*** MATERIALS PROVIDED ***
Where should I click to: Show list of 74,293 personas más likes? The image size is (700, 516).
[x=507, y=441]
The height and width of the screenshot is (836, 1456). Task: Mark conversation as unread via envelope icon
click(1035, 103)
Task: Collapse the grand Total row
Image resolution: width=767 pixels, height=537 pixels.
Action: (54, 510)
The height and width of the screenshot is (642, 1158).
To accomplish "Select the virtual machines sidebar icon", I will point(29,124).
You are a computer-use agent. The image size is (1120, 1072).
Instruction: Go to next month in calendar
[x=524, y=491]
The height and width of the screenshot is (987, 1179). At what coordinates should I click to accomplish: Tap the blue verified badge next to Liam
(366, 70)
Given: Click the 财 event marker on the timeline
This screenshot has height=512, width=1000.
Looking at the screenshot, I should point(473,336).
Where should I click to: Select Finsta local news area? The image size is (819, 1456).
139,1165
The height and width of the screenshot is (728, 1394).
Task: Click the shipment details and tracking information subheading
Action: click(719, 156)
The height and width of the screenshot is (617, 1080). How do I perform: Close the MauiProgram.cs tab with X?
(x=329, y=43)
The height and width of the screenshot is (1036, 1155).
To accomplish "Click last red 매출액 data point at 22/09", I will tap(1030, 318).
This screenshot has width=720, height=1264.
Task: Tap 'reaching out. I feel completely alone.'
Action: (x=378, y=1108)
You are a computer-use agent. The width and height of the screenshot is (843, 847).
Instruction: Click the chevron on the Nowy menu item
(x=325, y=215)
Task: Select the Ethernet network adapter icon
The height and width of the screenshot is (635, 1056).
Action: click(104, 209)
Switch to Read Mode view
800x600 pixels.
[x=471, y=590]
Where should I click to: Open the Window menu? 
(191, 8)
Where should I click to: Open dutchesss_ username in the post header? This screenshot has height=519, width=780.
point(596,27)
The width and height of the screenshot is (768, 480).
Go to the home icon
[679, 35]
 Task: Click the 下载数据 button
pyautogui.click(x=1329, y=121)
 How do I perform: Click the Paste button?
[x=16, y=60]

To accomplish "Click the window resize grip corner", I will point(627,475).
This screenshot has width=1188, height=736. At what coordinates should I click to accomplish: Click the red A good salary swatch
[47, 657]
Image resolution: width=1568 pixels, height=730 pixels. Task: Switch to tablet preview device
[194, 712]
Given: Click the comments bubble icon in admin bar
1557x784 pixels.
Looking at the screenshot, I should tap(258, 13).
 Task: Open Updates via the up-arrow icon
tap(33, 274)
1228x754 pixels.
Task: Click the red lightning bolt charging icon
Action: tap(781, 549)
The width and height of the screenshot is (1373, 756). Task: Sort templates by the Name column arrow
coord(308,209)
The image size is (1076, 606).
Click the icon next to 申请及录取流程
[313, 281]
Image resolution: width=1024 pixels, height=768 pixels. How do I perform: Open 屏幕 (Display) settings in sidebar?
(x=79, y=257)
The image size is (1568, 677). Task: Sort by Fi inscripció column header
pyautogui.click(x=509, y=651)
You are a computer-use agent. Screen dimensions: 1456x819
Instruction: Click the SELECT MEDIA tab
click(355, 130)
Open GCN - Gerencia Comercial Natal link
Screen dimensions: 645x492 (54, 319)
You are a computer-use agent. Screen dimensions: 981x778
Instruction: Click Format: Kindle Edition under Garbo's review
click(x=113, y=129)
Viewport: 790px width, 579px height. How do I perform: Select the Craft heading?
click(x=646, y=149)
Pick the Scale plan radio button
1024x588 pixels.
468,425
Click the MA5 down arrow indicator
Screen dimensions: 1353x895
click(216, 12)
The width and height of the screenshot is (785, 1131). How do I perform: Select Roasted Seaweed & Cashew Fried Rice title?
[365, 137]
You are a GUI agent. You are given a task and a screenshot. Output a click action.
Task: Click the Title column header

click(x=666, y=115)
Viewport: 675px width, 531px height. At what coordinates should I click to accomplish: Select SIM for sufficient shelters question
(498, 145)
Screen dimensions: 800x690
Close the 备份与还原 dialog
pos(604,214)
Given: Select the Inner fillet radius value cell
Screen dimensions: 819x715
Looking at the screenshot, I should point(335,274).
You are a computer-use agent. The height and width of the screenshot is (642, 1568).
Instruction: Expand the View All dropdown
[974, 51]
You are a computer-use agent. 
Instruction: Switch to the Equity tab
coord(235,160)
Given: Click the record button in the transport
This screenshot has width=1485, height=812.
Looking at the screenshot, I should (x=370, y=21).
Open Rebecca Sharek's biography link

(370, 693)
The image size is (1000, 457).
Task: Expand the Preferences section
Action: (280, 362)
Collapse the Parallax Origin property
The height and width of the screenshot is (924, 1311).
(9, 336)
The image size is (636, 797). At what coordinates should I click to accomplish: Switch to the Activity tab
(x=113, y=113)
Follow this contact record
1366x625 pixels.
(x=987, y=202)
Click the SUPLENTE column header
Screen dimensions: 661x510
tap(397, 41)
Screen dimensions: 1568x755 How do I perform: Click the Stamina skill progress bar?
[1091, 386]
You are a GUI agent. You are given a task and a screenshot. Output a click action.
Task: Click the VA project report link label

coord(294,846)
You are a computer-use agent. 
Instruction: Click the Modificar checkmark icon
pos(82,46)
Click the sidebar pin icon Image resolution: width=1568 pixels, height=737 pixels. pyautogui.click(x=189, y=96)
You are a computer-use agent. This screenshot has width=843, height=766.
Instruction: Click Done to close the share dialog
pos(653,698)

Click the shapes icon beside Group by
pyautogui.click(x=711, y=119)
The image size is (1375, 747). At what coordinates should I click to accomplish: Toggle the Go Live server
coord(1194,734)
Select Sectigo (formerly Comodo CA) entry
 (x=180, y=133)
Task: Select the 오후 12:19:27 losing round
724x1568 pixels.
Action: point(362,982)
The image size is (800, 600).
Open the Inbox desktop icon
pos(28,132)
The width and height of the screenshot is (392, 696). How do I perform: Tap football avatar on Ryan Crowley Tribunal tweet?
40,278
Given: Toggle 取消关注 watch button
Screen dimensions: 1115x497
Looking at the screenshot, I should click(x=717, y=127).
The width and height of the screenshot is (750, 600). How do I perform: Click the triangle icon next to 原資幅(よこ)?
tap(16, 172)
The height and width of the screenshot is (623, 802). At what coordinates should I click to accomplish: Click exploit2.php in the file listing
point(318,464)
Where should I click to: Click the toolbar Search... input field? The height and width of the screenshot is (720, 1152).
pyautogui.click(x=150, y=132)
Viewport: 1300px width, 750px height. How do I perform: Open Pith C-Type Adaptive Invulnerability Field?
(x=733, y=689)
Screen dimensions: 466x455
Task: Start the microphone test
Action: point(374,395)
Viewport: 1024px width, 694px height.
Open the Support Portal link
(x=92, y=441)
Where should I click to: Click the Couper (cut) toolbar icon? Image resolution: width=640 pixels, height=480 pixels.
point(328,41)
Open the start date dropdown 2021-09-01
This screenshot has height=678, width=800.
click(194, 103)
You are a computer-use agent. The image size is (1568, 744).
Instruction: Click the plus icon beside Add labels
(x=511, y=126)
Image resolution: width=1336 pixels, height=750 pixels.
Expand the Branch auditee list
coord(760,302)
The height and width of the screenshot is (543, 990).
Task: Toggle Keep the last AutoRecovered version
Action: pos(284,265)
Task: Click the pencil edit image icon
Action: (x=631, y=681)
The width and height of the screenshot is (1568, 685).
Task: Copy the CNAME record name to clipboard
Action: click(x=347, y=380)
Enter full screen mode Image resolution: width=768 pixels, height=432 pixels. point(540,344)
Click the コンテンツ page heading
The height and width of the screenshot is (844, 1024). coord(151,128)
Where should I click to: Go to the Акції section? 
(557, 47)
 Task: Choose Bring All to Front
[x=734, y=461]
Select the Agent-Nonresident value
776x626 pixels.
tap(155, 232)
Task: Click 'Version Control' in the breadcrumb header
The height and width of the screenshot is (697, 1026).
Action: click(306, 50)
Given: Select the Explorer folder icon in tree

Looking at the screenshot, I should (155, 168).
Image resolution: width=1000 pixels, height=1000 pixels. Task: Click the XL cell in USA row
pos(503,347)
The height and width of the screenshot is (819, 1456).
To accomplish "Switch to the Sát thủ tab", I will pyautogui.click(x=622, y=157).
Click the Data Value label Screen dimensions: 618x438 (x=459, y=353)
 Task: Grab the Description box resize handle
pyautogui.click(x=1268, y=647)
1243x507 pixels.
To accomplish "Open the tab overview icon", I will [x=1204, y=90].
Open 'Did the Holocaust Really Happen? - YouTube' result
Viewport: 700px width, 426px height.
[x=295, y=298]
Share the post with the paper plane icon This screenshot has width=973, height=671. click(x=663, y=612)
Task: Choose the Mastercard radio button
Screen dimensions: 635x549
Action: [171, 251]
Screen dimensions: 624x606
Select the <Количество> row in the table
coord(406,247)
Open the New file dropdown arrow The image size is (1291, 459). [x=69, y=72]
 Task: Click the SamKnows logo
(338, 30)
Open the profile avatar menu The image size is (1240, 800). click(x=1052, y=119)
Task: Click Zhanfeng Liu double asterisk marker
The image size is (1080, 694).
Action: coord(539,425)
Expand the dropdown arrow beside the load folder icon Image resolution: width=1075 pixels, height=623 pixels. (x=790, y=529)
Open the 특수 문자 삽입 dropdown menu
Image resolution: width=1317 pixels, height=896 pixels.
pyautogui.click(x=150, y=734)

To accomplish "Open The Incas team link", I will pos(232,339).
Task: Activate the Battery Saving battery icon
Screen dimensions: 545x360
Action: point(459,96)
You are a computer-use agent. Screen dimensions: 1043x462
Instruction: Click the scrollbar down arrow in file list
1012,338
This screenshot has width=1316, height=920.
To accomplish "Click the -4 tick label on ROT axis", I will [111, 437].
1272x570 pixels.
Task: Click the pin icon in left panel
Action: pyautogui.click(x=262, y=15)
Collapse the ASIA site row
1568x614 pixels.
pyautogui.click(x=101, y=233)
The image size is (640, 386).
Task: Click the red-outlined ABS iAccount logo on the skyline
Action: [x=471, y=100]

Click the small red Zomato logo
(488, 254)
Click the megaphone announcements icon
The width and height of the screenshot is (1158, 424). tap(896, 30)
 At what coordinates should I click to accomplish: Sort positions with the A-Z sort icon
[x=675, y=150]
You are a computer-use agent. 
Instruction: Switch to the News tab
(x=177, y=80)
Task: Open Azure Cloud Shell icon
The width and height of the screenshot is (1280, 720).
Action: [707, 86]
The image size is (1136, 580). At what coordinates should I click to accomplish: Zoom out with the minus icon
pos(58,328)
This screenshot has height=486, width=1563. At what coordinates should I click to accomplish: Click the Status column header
*** End of MATERIALS PROVIDED ***
*THE TASK:*
Starting with the first line of the listing above and ending with the line that holds "Task: Collapse the grand Total row", return those lines exactly as written, both included.

*OUTPUT:*
Where should I click to: Show list of 74,293 personas más likes? The image size is (700, 516).
[x=507, y=441]
The height and width of the screenshot is (836, 1456). Task: Mark conversation as unread via envelope icon
click(1035, 103)
Task: Collapse the grand Total row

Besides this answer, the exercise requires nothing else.